6.° La religion reçoit des coups dangereux jusques dans les pièces toutes Païennes. Le culte et le mépris des fausses Divinités contribuent à l’ébranler : leur culte est une idolâtrie renouvelée, leur mépris, quoique très juste, dans le rôle des Acteurs est un blasphème. Le premier accoutume à partager les hommages, et affaiblit l’idée de cette unité suprême et incommunicable qui exclut le plus léger partage, le second dégrade la Divinité.
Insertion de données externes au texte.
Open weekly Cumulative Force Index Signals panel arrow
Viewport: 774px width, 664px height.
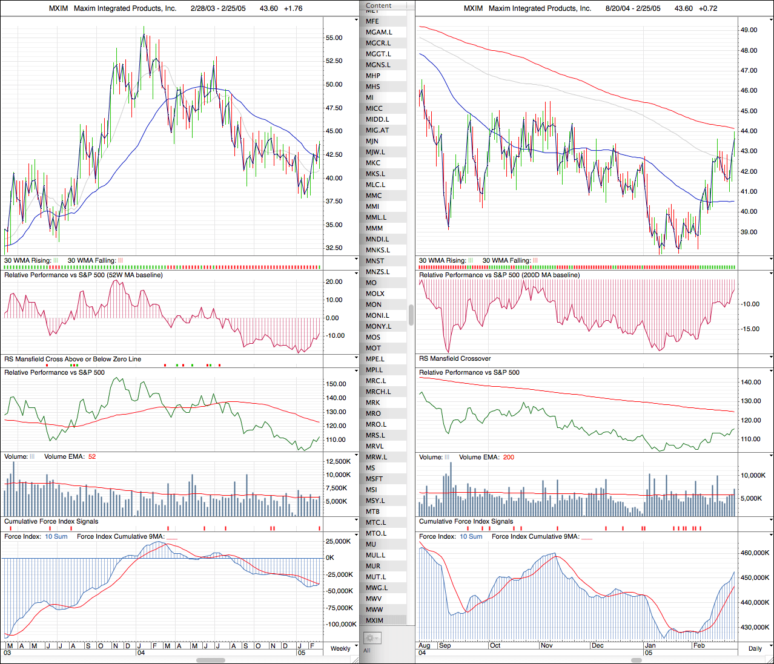[x=356, y=521]

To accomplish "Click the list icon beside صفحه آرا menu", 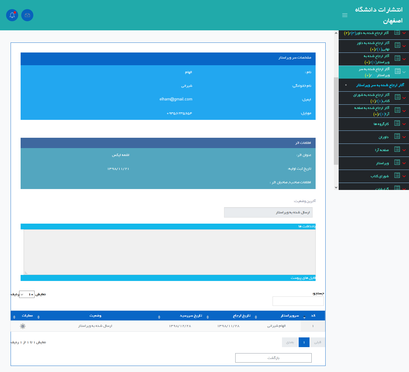I will click(397, 150).
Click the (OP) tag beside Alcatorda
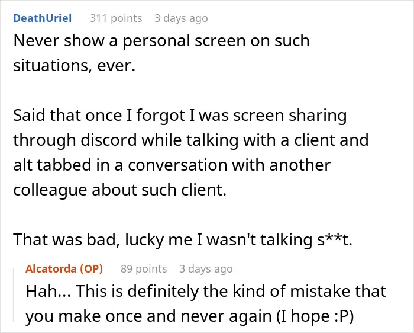Image resolution: width=414 pixels, height=333 pixels. coord(91,269)
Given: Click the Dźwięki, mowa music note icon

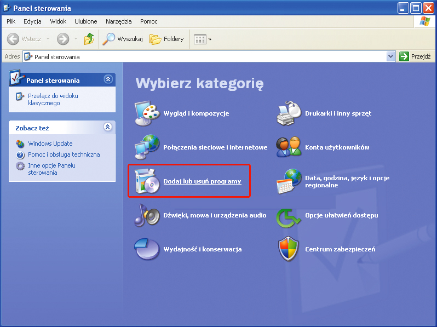Looking at the screenshot, I should (x=146, y=215).
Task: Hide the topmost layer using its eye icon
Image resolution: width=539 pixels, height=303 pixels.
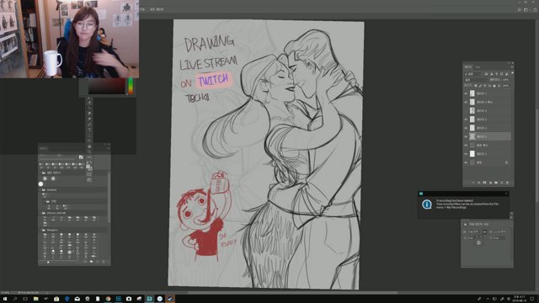Action: (466, 93)
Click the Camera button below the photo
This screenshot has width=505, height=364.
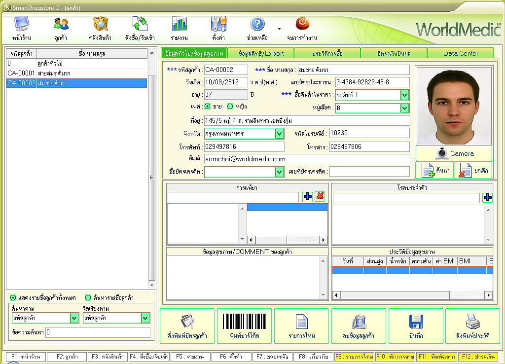(454, 153)
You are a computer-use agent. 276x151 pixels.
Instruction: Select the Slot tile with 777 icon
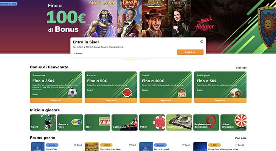[97, 122]
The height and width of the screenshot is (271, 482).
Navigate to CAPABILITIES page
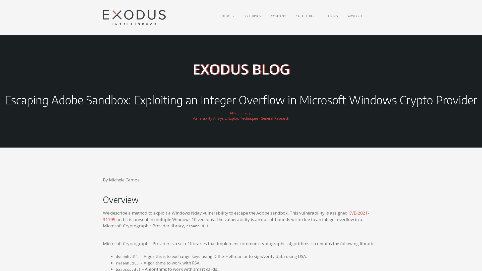click(305, 16)
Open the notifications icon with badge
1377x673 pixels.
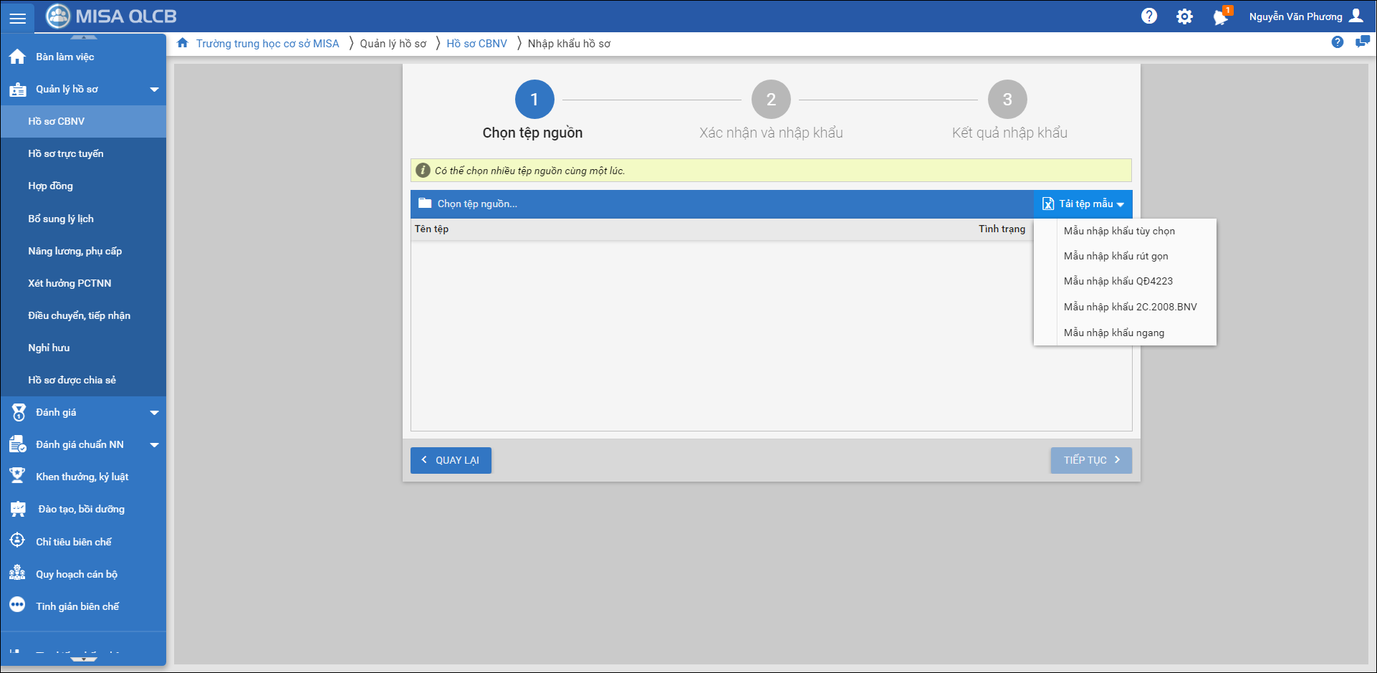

Peut-on n’être pas choqué de voir leurs adorateurs s’en jouer, les insulter, les maudire ? L’exemple du blasphème, même dans les fausses religions, laisse une impression d’impiété ; on apprend insensiblement à ne plus craindre ce que l’on voit si aisément braver. N’est-ce pas une objection des impies, que toutes les religions ne sont que des liens de politique, dont chacun dans son cœur se moque, et dont le Dieu qu’on adore s’embarrasse fort peu ? La piété des Païens nous instruit ; l’Ecriture s’en sert pour nous confondre : « Transite ad insulas Cethim, et ipsi non sunt Dii. » Leur irréligion facilite, prépare celle des Chrétiens.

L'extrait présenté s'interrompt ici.